X, y = train_data.drop(columns=['home_team_wins']), train_data.home_team_wins
valid_X, valid_y = valid_data.drop(columns=['home_team_wins']), valid_data.home_team_wins
test_X, test_y = test_data.drop(columns=['home_team_wins']), test_data.home_team_wins

# Split our data
X_train, y_train = train_data.drop(columns=["game_date_est","season","game_id","home_team","visitor_team","home_team_id","visitor_team_id","home_team_wins","conference","conference_visitor"]), train_data.home_team_wins
X_val, y_val = valid_data.drop(columns=["game_date_est","season","game_id","home_team","visitor_team","home_team_id","visitor_team_id","home_team_wins","conference","conference_visitor"]), valid_data.home_team_wins
X_test, y_test = test_data.drop(columns=["game_date_est","season","game_id","home_team","visitor_team","home_team_id","visitor_team_id","home_team_wins","conference","conference_visitor"]), test_data.home_team_wins


In [5]:
arr_X_train = X_train.to_numpy()
arr_X_train = arr_X_train.reshape(arr_X_train.shape[0], arr_X_train.shape[1], 1)

arr_X_val = X_val.to_numpy()
arr_X_val = arr_X_val.reshape(arr_X_val.shape[0], arr_X_val.shape[1], 1)



### Making a LSTM model

### 3X sigmoid

In [17]:
model = Sequential()
model.add(LSTM(90, activation='sigmoid', return_sequences=True))
model.add(Dropout(0.2))
model.add(LSTM(90, activation='sigmoid', return_sequences=True))
model.add(Dropout(0.2))
model.add(Dense(1, activation='sigmoid'))
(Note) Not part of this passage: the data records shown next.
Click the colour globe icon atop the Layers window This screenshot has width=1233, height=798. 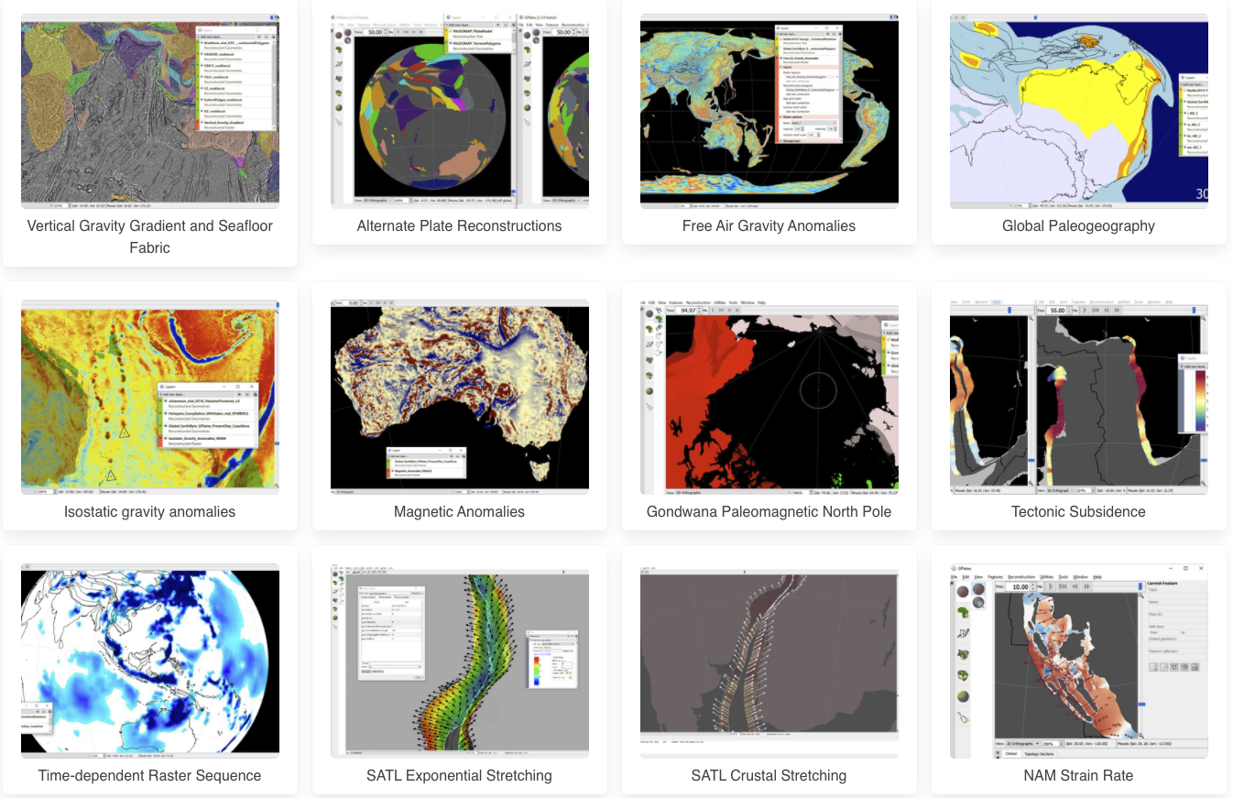[274, 37]
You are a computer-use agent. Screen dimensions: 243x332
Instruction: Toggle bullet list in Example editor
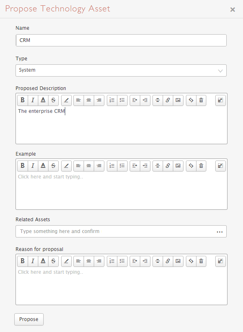click(x=122, y=166)
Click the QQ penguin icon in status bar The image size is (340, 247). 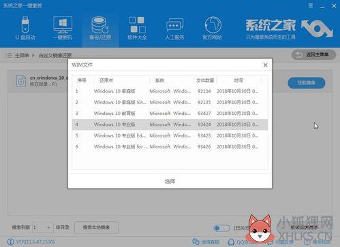pyautogui.click(x=231, y=242)
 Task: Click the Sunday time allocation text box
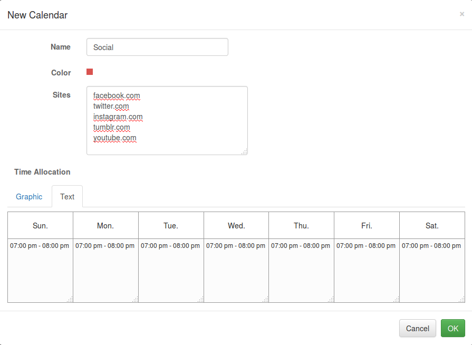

model.compile(loss='binary_crossentropy',
                optimizer='rmsprop',
                metrics=['accuracy'])




In [48]:
# model = get_model(input_shape=(100,1))

In [None]:
model.fit(arr_X_train, y_train, epochs=100, batch_size=32)


In [10]:
# evaluate the keras model
scores = model.evaluate(arr_X_val, y_val, verbose=0)
print('Accuracy: %.2f' % (scores[1]*100))

Accuracy: 68.12


We are testing different parameters for the LSTM model

### Tanh, relu, sigmoid

In [19]:
model = Sequential()
model.add(LSTM(100, activation='tanh', return_sequences=True))
model.add(Dropout(0.2))
model.add(LSTM(100, activation='relu', return_sequences=True))
model.add(Dropout(0.2))
model.add(Dense(1, activation='sigmoid'))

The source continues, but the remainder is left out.